■ Aim: Copy out every item below word for word, keeping each line as it appears.
>> start Listed entries
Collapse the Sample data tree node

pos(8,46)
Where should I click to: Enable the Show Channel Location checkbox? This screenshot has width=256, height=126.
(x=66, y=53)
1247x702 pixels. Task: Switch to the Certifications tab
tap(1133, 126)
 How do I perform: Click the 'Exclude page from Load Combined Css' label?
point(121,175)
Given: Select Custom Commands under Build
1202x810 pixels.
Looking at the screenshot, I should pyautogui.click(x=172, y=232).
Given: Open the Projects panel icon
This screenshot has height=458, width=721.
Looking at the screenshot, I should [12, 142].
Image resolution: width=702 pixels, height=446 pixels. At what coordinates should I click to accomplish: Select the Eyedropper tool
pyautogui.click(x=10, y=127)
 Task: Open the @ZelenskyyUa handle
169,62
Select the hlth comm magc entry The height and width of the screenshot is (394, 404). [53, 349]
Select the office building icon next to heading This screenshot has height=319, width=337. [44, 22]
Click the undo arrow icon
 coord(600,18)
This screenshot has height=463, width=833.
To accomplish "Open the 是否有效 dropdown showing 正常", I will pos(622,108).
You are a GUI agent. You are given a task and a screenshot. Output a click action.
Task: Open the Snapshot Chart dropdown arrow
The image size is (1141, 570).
>> end Listed entries
■ Exercise output:
Collapse the Sample data tree node

pos(8,46)
Where should I click to: Enable the Show Channel Location checkbox? This screenshot has width=256, height=126.
(x=66, y=53)
1247x702 pixels. Task: Switch to the Certifications tab
tap(1133, 126)
 How do I perform: Click the 'Exclude page from Load Combined Css' label?
point(121,175)
Given: Select Custom Commands under Build
1202x810 pixels.
Looking at the screenshot, I should pyautogui.click(x=172, y=232).
Given: Open the Projects panel icon
This screenshot has height=458, width=721.
Looking at the screenshot, I should [12, 142].
Image resolution: width=702 pixels, height=446 pixels. At what coordinates should I click to accomplish: Select the Eyedropper tool
pyautogui.click(x=10, y=127)
 Task: Open the @ZelenskyyUa handle
169,62
Select the hlth comm magc entry The height and width of the screenshot is (394, 404). [53, 349]
Select the office building icon next to heading This screenshot has height=319, width=337. [44, 22]
Click the undo arrow icon
 coord(600,18)
This screenshot has height=463, width=833.
To accomplish "Open the 是否有效 dropdown showing 正常", I will pos(622,108).
You are a GUI agent. You are given a task and a screenshot. Output a click action.
Task: Open the Snapshot Chart dropdown arrow
The image size is (1141, 570).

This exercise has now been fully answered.